- [EXTRACT PROVIDED]:
The Verein für Deutsche Kulturbeziehungen im Ausland (/de/; "Association for German cultural relations abroad"), abbreviated VDA, is a German cultural organisation. During the Nazi era it was engaged in spying across the whole world, using German minorities living in other countries. Its other goals included preservation of German culture among "racial Germans".

On 13 May 1880, in Vienna, the Deutscher Schulverein (DSV/German School Association) was formed. In 1881, the Allgemeine Deutsche Schulverein zur Erhaltung des Deutschtums im Auslande (General German School Association for the Conservation of Germanness Abroad), was formed in Berlin by Hamburg lawyer Julius Scharlach. It was modeled on the Viennese DSV. The associations in Vienna and Berlin initially worked closely together. There are donation cards with the imprint of DSV-Berlin and Vienna in existence. In 1908, the Berlin association was renamed Verein für das Deutschtum im Ausland (Association for Germanness Abroad), and the current abbreviation VDA, which is usually used, was adopted. The VDA had its own symbol, a woman's head with braids and Crown. During this time, the DSV in Vienna continued under its original name. During World War I, the VDA was at work in the service of the fighting soldiers. Its collections (donation cards such as folk song cards, Our Field Gray etc.) were there to benefit the wounded, displaced persons and the next of kin of fallen soldiers.

After 1919, the Association in Austria continued under the name Deutscher Schulverein Südmark (German school association South region). In Germany, the work of VDA was long interrupted after the war. It was not until 1925 that the association could commence its work again in Berlin, later Dresden. It was renamed Volksbund für das Deutschtum im Ausland in 1933. VDA welcomed the coming of the Nazi regime, as it shared its ideology with the Nazis, including elements such as racism. It was used to promote Nazi political and racist ideas and was especially active in schools

When Klagenfurt in Austria canceled the association's planned rally in 1933, some 18,000 participants flocked to Passau instead.

- [DATA SECTION]:

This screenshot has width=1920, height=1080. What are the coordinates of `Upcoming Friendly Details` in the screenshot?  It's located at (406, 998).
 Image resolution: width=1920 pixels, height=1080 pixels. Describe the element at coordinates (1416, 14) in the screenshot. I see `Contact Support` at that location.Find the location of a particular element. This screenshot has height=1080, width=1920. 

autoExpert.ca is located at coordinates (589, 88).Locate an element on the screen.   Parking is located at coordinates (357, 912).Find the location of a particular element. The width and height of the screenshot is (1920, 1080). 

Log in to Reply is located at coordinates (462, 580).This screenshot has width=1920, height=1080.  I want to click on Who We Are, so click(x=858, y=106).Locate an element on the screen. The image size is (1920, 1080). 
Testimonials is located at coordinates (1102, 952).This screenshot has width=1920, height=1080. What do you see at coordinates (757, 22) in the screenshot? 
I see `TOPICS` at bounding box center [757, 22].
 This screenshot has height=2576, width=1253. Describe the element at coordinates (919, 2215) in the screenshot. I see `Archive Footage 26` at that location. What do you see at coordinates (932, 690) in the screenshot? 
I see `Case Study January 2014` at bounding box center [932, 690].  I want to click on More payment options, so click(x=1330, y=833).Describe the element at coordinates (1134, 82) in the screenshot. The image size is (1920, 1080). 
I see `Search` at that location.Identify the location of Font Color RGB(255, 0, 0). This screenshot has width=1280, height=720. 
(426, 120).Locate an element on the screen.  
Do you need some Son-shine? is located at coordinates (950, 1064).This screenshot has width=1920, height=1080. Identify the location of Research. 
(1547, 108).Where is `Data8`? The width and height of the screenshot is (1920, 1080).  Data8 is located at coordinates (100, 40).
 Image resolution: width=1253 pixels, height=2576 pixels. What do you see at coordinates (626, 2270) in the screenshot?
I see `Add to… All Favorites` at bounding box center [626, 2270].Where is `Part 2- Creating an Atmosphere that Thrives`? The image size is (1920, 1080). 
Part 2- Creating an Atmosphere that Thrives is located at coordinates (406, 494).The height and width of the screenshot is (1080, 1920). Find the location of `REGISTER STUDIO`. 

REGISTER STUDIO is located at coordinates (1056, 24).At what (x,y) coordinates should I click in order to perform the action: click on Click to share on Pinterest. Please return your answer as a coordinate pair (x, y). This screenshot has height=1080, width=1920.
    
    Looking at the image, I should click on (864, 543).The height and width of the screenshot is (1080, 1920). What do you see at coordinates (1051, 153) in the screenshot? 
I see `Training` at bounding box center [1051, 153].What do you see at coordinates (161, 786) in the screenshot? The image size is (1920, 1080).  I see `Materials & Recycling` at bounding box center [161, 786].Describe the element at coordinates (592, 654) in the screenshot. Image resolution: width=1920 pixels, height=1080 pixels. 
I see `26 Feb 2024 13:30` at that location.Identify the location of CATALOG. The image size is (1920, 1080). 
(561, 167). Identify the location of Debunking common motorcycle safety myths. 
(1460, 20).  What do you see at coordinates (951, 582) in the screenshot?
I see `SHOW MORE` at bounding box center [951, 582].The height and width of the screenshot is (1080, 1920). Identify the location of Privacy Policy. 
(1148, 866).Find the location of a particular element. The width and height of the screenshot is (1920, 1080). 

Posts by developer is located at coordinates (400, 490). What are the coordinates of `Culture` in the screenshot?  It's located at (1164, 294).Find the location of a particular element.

- [TASKS TO COMPLETE]:
1) Rewrite the passage on the German cultural association from "After 1919, the" to "to Passau instead.", putting "gathering" in place of "rally".
2) Go on with the text about the German cultural association from the point where it stops.

- [ANSWERS GIVEN]:
1)
After 1919, the Association in Austria continued under the name Deutscher Schulverein Südmark (German school association South region). In Germany, the work of VDA was long interrupted after the war. It was not until 1925 that the association could commence its work again in Berlin, later Dresden. It was renamed Volksbund für das Deutschtum im Ausland in 1933. VDA welcomed the coming of the Nazi regime, as it shared its ideology with the Nazis, including elements such as racism. It was used to promote Nazi political and racist ideas and was especially active in schools

When Klagenfurt in Austria canceled the association's planned gathering in 1933, some 18,000 participants flocked to Passau instead.

2)
During the pre-war years and through World War II, the VDA distributed over 1,200 different donation badges, postcards and other items to raise funds for its charity work. This was done alongside other similar charity drives by organisations such as the Winterhilfswerk (WHW), the Deutsches Rotes Kreuz (DRK/German Red Cross) and others. In the middle of 1930s the organization found itself in dispute with Hitler, as it had more extensive territorial claims against other countries than Hitler was willing to demonstrate in international arena; after the Second World War started in 1939, VDA together with SS was engaged in preparing and carrying out ethnic cleansing in territories conquered by Germany.

In 1955, it was reestablished under its former name Verein für das Deutschtum im Ausland at the initiative of the Bavarian Prime Minister Wilhelm Hoegner, the Minister of Culture Alois Hundhammer, the chairman of the German Confederation of Trade Unions in Bavaria Max Wönner, industrialist Rolf Rodenstock and several prominent public figures. It became the Verein für Deutsche Kulturbeziehungen im Ausland in 1998.

Chairman of the organisation is Hartmut Koschyk, a CSU Member of Parliament.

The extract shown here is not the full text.